[HOW TO COMPLETE THIS TASK] Beneath this task are records; print exactly the stretch of them from the line with "Image resolution: width=757" through the line with "The image size is (600, 422).", both ends included.

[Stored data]
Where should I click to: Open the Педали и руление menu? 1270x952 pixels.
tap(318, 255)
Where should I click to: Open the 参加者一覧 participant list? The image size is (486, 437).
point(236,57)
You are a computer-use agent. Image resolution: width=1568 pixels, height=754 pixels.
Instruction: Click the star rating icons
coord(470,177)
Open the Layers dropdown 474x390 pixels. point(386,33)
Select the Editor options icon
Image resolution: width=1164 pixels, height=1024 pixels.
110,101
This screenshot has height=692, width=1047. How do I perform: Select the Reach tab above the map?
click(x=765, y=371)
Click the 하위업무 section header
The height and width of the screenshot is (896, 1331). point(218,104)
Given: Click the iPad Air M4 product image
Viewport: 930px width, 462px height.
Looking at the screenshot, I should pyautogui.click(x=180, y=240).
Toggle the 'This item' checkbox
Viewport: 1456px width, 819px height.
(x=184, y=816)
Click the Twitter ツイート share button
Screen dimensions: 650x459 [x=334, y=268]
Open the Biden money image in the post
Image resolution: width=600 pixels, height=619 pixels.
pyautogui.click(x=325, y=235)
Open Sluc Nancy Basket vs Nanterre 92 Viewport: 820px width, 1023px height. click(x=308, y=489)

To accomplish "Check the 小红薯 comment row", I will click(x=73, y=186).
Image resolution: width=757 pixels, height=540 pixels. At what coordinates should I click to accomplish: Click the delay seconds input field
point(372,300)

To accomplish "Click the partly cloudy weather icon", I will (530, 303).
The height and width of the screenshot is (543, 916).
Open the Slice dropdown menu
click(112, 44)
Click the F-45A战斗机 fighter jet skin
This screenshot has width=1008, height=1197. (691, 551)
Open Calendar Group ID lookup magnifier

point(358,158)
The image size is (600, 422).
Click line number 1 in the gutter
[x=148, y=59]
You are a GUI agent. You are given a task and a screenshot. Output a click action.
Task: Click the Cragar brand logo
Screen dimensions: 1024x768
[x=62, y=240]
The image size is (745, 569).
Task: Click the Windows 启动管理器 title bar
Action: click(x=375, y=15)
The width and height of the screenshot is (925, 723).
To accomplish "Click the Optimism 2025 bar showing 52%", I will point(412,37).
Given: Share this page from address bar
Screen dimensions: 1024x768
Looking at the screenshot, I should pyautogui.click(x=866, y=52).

[ANSWER]
Image resolution: width=757 pixels, height=540 pixels. At what coordinates should I click to accomplish: Click the delay seconds input field
point(372,300)

To accomplish "Click the partly cloudy weather icon", I will (530, 303).
The height and width of the screenshot is (543, 916).
Open the Slice dropdown menu
click(112, 44)
Click the F-45A战斗机 fighter jet skin
This screenshot has width=1008, height=1197. (691, 551)
Open Calendar Group ID lookup magnifier

point(358,158)
The image size is (600, 422).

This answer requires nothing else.